JEP 455: Primitive types in Patterns, instanceof, and switch (Preview)

OwnerAngelos Bimpoudis
TypeFeature
ScopeSE
StatusCandidate
Componentspecification / language
Discussionamber dash dev at openjdk dot org
EffortM
DurationM
Reviewed byAlex Buckley, Brian Goetz
Endorsed byBrian Goetz
Created2022/06/15 10:05
Updated2023/11/17 23:27
Issue8288476

Summary

Enhance pattern matching by allowing primitive type patterns in all pattern contexts, and extend instanceof and switch to work with all primitive types. This is a preview language feature.

Goals

Non-Goals

Motivation

There are a number of restrictions, mostly pertaining to primitive types, that impose friction in using pattern matching, instanceof, and switch. Eliminating these restrictions would make the Java language more uniform and expressive.

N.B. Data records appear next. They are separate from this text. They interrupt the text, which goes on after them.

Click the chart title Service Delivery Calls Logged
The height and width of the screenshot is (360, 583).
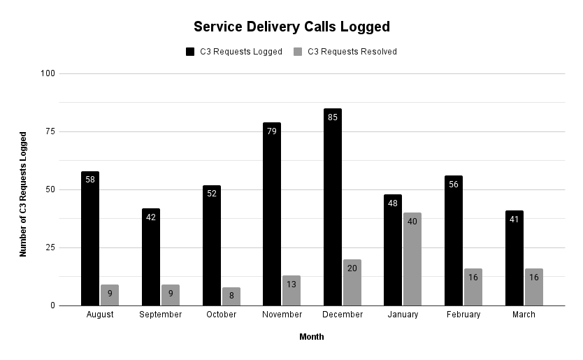[292, 27]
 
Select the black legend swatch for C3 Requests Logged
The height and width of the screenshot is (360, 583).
[190, 52]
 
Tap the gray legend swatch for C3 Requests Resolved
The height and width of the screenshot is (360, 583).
[298, 52]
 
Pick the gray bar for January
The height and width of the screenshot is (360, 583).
[412, 259]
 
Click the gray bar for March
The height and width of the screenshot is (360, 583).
[534, 287]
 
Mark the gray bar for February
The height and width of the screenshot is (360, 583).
[473, 287]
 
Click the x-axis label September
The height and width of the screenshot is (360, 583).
[160, 315]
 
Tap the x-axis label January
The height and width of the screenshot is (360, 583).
[403, 315]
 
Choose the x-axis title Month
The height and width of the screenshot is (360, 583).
[312, 337]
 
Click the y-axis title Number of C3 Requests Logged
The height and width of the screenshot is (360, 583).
[23, 194]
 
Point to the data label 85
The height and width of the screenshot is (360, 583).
[333, 117]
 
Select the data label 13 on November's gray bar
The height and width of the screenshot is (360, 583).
[292, 285]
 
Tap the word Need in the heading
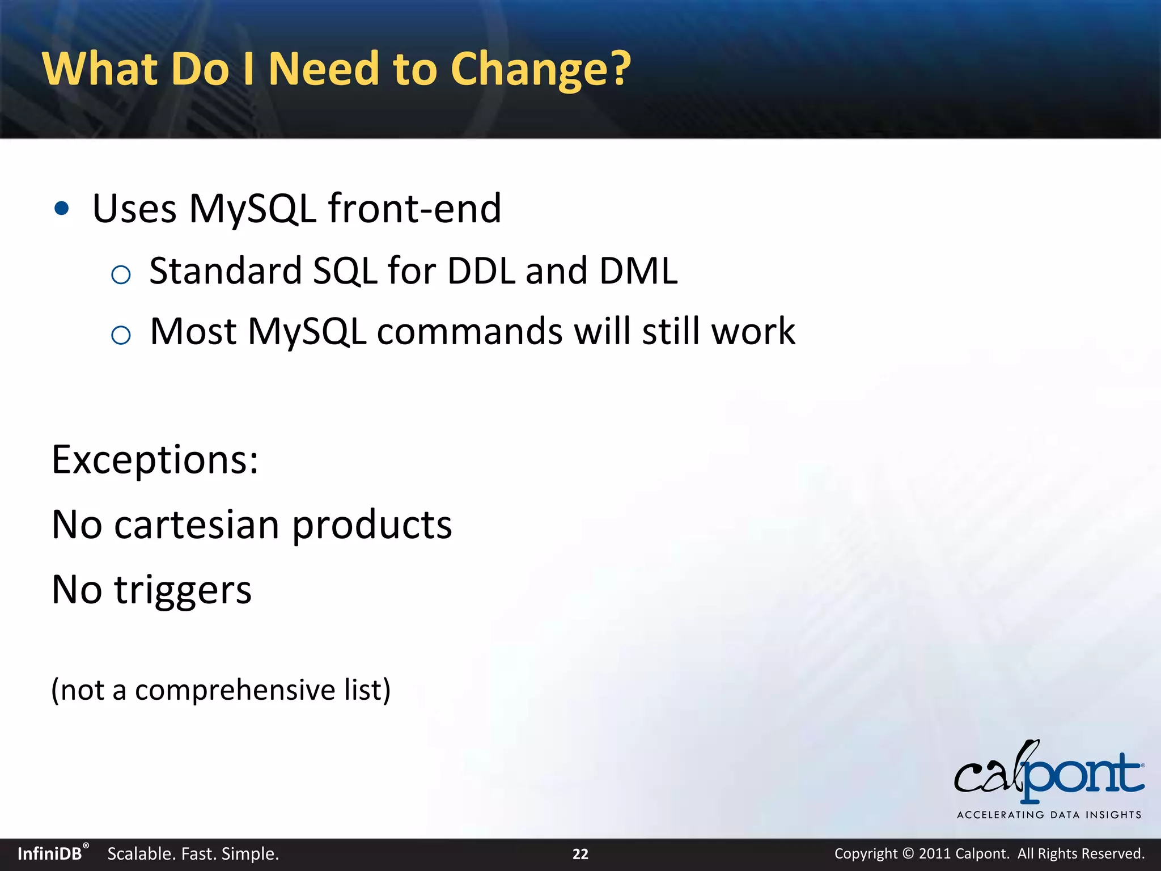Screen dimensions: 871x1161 323,69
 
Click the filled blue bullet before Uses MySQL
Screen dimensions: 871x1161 62,209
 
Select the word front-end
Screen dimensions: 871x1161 414,209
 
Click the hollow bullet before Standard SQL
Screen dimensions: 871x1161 121,276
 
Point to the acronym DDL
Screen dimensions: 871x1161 481,271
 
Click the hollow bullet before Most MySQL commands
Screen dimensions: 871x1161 121,336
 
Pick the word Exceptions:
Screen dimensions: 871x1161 155,459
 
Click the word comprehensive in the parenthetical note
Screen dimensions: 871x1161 235,691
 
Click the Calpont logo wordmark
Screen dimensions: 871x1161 1049,774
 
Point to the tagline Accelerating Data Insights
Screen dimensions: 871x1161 1049,815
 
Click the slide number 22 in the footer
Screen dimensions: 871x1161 580,854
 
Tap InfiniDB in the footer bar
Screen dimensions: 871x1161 50,854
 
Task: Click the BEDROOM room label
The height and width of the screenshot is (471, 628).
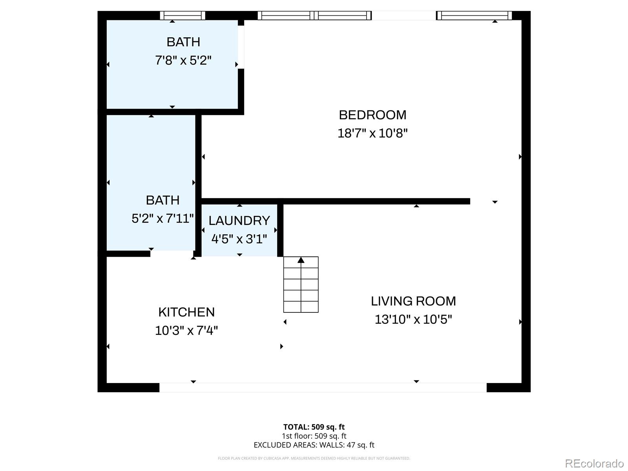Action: tap(372, 115)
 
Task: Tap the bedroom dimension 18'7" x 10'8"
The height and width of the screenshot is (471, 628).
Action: tap(372, 133)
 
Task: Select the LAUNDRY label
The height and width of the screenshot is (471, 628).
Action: tap(239, 221)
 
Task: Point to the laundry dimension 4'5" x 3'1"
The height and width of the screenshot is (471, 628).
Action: tap(239, 239)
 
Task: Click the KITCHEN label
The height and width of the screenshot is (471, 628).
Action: tap(186, 312)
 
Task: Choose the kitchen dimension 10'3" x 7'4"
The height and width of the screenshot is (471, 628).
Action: tap(186, 330)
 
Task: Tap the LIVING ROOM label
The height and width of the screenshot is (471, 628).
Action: tap(413, 301)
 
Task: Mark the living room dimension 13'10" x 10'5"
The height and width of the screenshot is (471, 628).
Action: tap(413, 319)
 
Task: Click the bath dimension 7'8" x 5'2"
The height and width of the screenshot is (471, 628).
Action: tap(183, 60)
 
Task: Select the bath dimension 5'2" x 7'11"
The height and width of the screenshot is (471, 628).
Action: tap(162, 219)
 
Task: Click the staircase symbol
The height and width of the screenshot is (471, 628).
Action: tap(301, 285)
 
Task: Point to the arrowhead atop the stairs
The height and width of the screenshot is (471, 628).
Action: tap(301, 260)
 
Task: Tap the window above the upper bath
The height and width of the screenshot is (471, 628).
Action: tap(183, 15)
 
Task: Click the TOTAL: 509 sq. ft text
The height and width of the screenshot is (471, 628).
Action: tap(314, 427)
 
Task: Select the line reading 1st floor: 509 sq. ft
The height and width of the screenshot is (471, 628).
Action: tap(314, 436)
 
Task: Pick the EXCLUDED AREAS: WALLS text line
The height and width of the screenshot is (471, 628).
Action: tap(314, 445)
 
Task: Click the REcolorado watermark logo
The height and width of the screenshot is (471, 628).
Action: tap(595, 463)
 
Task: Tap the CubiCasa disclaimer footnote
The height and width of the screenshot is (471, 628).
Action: tap(314, 458)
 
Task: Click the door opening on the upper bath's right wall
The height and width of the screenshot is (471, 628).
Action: tap(241, 47)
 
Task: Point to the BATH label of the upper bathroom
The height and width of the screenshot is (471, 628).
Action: tap(183, 42)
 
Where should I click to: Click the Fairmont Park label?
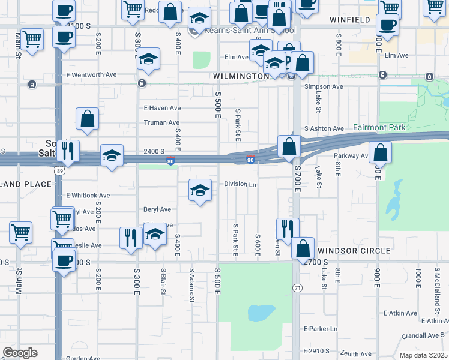point(379,127)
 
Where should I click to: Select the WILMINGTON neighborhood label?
point(241,76)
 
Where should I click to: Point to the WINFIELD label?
point(350,20)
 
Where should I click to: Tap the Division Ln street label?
point(240,184)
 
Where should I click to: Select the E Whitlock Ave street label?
point(88,196)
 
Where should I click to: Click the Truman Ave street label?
point(162,122)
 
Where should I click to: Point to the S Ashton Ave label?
point(324,128)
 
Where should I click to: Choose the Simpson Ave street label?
point(324,86)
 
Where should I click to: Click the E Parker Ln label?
point(321,329)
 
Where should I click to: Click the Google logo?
point(20,353)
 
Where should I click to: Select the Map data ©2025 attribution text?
point(423,355)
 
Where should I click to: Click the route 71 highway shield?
point(297,289)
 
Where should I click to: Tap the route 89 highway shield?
point(60,170)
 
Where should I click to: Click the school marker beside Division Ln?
point(200,191)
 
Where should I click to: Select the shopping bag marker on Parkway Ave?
point(380,153)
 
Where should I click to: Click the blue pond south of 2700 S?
point(261,313)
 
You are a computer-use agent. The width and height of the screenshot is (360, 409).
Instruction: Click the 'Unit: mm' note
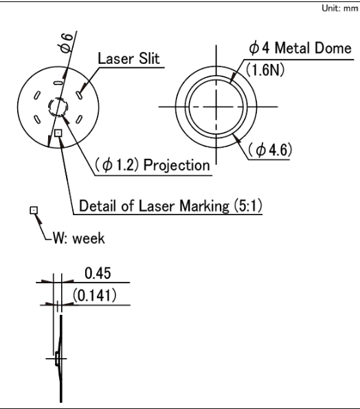pyautogui.click(x=340, y=8)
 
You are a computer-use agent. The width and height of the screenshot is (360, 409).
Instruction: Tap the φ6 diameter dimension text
pyautogui.click(x=65, y=43)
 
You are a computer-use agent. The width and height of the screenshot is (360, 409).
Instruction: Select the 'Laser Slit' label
pyautogui.click(x=128, y=58)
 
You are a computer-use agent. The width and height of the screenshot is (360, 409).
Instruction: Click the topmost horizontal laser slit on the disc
pyautogui.click(x=58, y=83)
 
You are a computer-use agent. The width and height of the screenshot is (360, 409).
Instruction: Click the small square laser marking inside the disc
pyautogui.click(x=58, y=133)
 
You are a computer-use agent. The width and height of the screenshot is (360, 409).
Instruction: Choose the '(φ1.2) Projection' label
pyautogui.click(x=152, y=165)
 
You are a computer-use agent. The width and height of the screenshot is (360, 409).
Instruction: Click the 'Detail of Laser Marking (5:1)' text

Pattern matching for switch

The first restriction is that pattern matching for switch does not support primitive type patterns, i.e., type patterns that specify a primitive type. Only type patterns that specify a reference type are supported, such as case Integer i or case String s. (Since Java 21, record patterns are also supported in switch.)

With support for primitive type patterns in switch, we could improve this switch expression:

switch (x.getStatus()) {
    case 0 -> "okay";
    case 1 -> "warning";
    case 2 -> "error";
    default -> "unknown status: " + x.getStatus();
}

by turning the default clause into a case clause with a primitive type pattern that exposes the matched value:

switch (x.getStatus()) {
    case 0 -> "okay";
    case 1 -> "warning";
    case 2 -> "error";
    case int i -> "unknown status: " + i;
}

Supporting primitive type patterns would also allow guards to inspect the matched value:

switch (x.getYearlyFlights()) {
    case 0 -> ...;
    case 1 -> ...;
    case 2 -> issueDiscount();
    case int i when i>=100 -> issueGoldCard();
    case int i -> ... appropriate action when i>2 && i<100 ...
}

Pattern matching with record patterns

The second restriction is that record patterns have limited support for primitive types. Record patterns streamline data processing by decomposing a record into its individual components, but when a component is a primitive value, the record pattern must be extremely precise about the type of the value. This is inconvenient for developers and inconsistent with the presence of helpful automatic conversions in the rest of the Java language.

For example, suppose we wish to process JSON data represented via these record classes:

sealed interface JsonValue {
    record JsonString(String s) implements JsonValue { }
    record JsonNumber(double d) implements JsonValue { }
    record JsonObject(Map<String, JsonValue> map) implements JsonValue { }
}

JSON does not distinguish integers from non-integers, so JsonNumber represents a number with a double component for maximum flexibility. However, we do not need to pass a double when creating a JsonNumber record; we can pass an int such as 30, and the Java compiler automatically widens the int to double:

var json = new JsonObject(Map.of("name", new JsonString("John"),
                                 "age",  new JsonNumber(30)));

Unfortunately, the Java compiler is not so obliging if we wish to decompose a JsonNumber with a record pattern. Since JsonNumber is declared with a double component, we must decompose a JsonNumber with respect to double, and convert to int manually:

if (json instanceof JsonObject(var map)
    && map.get("name") instanceof JsonString(String n)
    && map.get("age")  instanceof JsonNumber(double a)) {
    int age = (int)a;  // unavoidable (and potentially lossy!) cast
}

In other words, primitive type patterns can be nested inside record patterns but are invariant: The primitive type in the pattern must be identical to the primitive type of the record component. It is not possible to decompose a JsonNumber via ... instanceof JsonNumber(int age) and have the compiler automatically narrow the double component to int.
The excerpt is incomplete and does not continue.